Bandeau de la page concernant le dernier combat du 28e RI

19 octobre 1918
Le dernier combat du 28e RI raconté par André Garanger, 2e compagnie
Quelques jours avant   -  
19 octobre, 10 h   -  Maxim et brancardiers  -   Retrait et contre-attaque

Articles extraits de Fantassins du 28e, Bulletin de l'amicale des anciens combattants des 28e RI,
228e RI et 18e RIT, numéros 95 à 98, 1978.

 


Cet article signé "un ancien jeune"
relate le dernier combat
du 19 octobre 1918
dans le camp de Sissonne
(département de l'Aisne).
Il concerne surtout la 2e compagnie
du 28e RI (1er bataillon).
Deuxième partie : 19 octobre, 10 heures

"Si nous donnons aujourd’hui le récit d’un témoin, ce n’est pas parce que cette opération fut importante par son ampleur ou par ses résultats (le 28ième en a vu d’autres), mais parce qu’elle fut (qui pouvait s’en douter) la conclusion de 51 mois de cruelles épreuves qui coûtèrent à notre régiment près de 11.000 tués, blessés ou disparus. Des noms seront cités dont certains d’entre nous se souviendront peut-être.

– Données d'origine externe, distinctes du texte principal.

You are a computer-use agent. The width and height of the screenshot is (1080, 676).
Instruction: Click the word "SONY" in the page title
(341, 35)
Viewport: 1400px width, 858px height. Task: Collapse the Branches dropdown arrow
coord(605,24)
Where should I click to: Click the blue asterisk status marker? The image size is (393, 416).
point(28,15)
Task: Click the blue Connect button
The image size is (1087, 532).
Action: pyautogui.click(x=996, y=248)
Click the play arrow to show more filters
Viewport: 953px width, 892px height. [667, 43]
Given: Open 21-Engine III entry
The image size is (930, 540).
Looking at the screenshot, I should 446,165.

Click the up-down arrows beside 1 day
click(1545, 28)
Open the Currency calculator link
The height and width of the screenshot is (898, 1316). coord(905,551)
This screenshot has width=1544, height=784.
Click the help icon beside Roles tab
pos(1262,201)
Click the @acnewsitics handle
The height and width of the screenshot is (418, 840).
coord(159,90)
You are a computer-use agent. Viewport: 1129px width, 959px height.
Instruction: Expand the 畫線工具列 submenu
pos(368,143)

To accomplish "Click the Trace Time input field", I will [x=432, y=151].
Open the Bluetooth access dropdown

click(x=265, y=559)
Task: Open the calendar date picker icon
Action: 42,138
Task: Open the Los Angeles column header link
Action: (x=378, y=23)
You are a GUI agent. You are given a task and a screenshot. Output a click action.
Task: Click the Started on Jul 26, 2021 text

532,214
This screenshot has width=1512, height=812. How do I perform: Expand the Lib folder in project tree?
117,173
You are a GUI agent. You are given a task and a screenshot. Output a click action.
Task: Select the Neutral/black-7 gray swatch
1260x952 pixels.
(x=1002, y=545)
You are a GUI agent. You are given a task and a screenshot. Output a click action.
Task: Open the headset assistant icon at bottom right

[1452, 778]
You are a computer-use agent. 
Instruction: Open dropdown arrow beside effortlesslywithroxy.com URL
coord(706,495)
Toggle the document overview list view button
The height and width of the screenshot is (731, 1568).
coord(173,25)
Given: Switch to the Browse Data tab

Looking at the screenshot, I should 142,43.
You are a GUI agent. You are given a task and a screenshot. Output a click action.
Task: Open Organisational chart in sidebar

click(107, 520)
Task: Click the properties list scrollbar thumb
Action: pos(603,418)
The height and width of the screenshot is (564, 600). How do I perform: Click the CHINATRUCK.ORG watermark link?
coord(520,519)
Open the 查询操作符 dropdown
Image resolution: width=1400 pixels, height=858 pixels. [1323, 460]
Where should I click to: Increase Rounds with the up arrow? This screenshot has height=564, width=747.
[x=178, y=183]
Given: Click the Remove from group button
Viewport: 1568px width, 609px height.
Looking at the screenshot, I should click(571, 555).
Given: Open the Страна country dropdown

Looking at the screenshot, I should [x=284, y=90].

Et aussi, comment ne pas obtempérer quand le rédacteur en chef du bulletin réclame de la copie ?
C’est précisément  lui qui achemina, le 18 octobre 1918, une lettre qui disait notamment :
« …Nous accueillerons, avec un certain plaisir, un moment de répit dans notre vie agitée. Depuis le 30 septembre, nous sommes engagés et nous avons tous besoin de faire un peu de toilette et de changer de linge. Mais tout cela ne vaudra pas la relève de la division que nous espérons prochaine. Par une température comme celle dans laquelle nous prenons nos ébats, il semblerait bon de passer quelques nuits dans un lit ; ce n’est pas que l’on dorme mal sur la terre, mais il y a mieux. Le matin surtout les pieds réclament un peu de chaleur… ».

Ici, André Garanger parle du secrétaire de l'association des anciens du 28e RI qui fut le vaguemestre du 1er bataillon : Jean Lemaître.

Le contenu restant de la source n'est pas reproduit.